Felice Chilanti (10 December 1914 in Ceneselli – 26 February 1982 in Rome) was an Italian anti-fascist and journalist.

==Biography==
He was born to a Rovigo peasant family soon before Italy entered World War I. Chilanti moved to Rome as a teenager to study agronomy and from 1934 took up employment as a writer for the farming union's in-house journal. He was soon drawn to the Fascist Left by Giuseppe Bottai and Edmondo Rossoni who were syndicalists who viewed Fascism as a social revolution against capitalism.

Chilanti wrote an October 1939 article in Benito Mussolini's Gerarchia welcoming the Hitler-Stalin pact as heralding the future collaboration of the Soviet and Fascist régimes. During the war Chilanti became increasingly disillusioned with his government's failure to live up to its purported anti-capitalist objectives. While seeking to advance such radical policies he formed a group around the newspaper Ventuno Domani, whose collaborators included novelist Vasco Pratolini.

This 'anarcho-Fascist' circle drew the attention of Philo-Nazi American poet Ezra Pound. Chilanti and his ally, Vittorio Ambrosini, mounted one of the most militant of all Left-Fascist projects when they attempted to eliminate the foreign minister Galeazzo Ciano, whom the plotters saw as a conservative brake on the regime.
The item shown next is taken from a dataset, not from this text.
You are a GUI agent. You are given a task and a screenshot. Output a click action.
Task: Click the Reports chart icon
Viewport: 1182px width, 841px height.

Chilanti was quickly arrested and sent into internal exile [confino]. Chilanti then adopted communist politics from his Croatian cellmates.

During the Italian Resistance Chilanti was co-editor of the dissident-communist newspaper Bandiera Rossa, organ of the Movimento Comunista d'Italia, an idiosyncratic force that Chilanti labelled 'the party of Stalin who fought for Bordiga'. After liberation, Chilanti joined the Italian Communist Party. He later grew disillusioned and signed up to the extra-parliamentary Avanguardia Operaia. As a result of throat cancer Chilanti was unable to speak in his final years.

Chilanti wrote numerous novels of which many were of a semi-autobiographical bent.